Jetzt das Argument, laut ausgesprochen, denn die Literatur ist sich uneins. Über 17 randomisierte Studien an 3.631 ambulanten Patienten hinweg traf der Antibiotika-assoziierte Durchfall 8,0 % der Probiotikagruppen und 17,7 % der Kontrollen, ein relatives Risiko von 0,49 (95 % KI 0,36 bis 0,66), bei unerwünschten Ereignissen ohne Unterschied zwischen den Armen 5. Die Cochrane-Übersicht zum Durchfall durch Clostridioides difficile fasste 31 Studien und 8.672 Patienten zusammen und fand 1,5 % gegenüber 4,0 %, ein relatives Risiko von 0,40, bei mittlerer Vertrauenswürdigkeit, 42 Behandelte je verhindertem Fall 4. Sie fand aber auch, wo dieser Nutzen wohnte: Lag das Ausgangsrisiko für C. difficile über 5 %, standen 3,1 % gegen 11,6 % und es mussten 12 Menschen behandelt werden; bei 5 % oder darunter gab es überhaupt keinen Unterschied 4.

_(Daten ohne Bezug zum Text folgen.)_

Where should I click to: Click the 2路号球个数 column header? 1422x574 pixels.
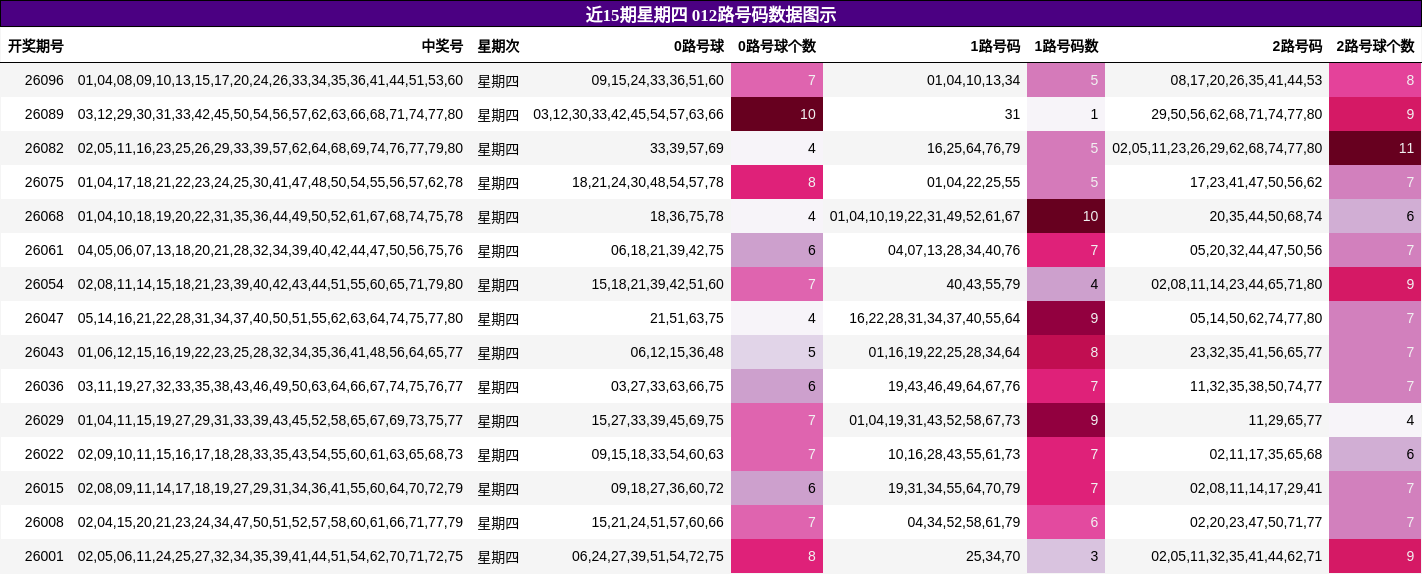coord(1375,46)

Dann PLACIDE, die größte Einzelstudie: 2.941 Krankenhauspatienten ab 65 Jahren, zugeteilt entweder zu zwei Stämmen von Laktobazillen und zwei von Bifidobakterien — 6 × 10¹⁰ Keime täglich über 21 Tage — oder zu einem gleich aussehenden Placebo 6. Durchfall traf 10,8 % unter dem Probiotikum und 10,4 % unter Placebo — ein relatives Risiko von 1,04 6. Nichts.

Und dann die Studie, die die Frage verändert hat. Suez und Kollegen entnahmen Proben unmittelbar aus der Darmschleimhaut, nicht nur aus dem Stuhl. Verglichen mit bloßem Abwarten führte ein Präparat aus mehreren Stämmen zu einer deutlich verzögerten und dauerhaft unvollständigen Wiederherstellung des eigenen Mikrobioms und seiner Genaktivität, während die Rückgabe des eigenen Stuhls — der eigenen Bakterien von vor der Kur — die Verhältnisse binnen Tagen wiederherstellte 3. In der Kultur hemmten lösliche Stoffe, die Lactobacillus abgibt, die einheimische Gemeinschaft 3.

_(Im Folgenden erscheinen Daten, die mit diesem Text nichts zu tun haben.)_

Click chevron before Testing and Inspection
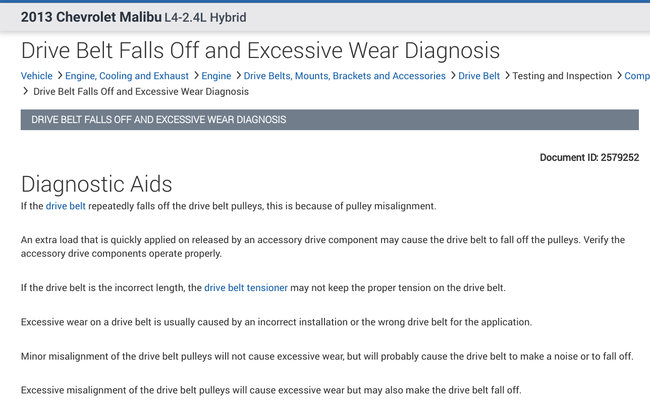650x402 pixels. tap(507, 76)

Die Uneinigkeit ist echt, und sie löst sich nicht dadurch, dass man eine Seite wählt. Diese Studien messen Verschiedenes über verschiedene Zeiträume: weichen Stuhl über Wochen gegen die Frage, wessen Bakterien über Monate in Ihrem Darm leben. Eine Kapsel könnte einleuchtenderweise beides tun — jetzt weniger schlechte Tage, später eine langsamere Rückkehr der eigenen Arten. Keine Studie hat beide Endpunkte an denselben Menschen gemessen; wer Ihnen also sagt, Probiotika nach Antibiotika seien schlicht gut oder schlicht schlecht, wählt einen Endpunkt und sagt Ihnen nicht, welchen.

Was ich tatsächlich sagen würde

Wenn bei Ihnen ein echtes Risiko für C. difficile besteht — älter, im Krankenhaus, unter Breitbandmitteln —, ist die Hochrisiko-Untergruppe von Cochrane das Stärkste, was auf dem Tisch liegt 4, und das ist ein Gespräch mit dem Arzt, der verordnet hat, und keine Entscheidung vor einem Regal.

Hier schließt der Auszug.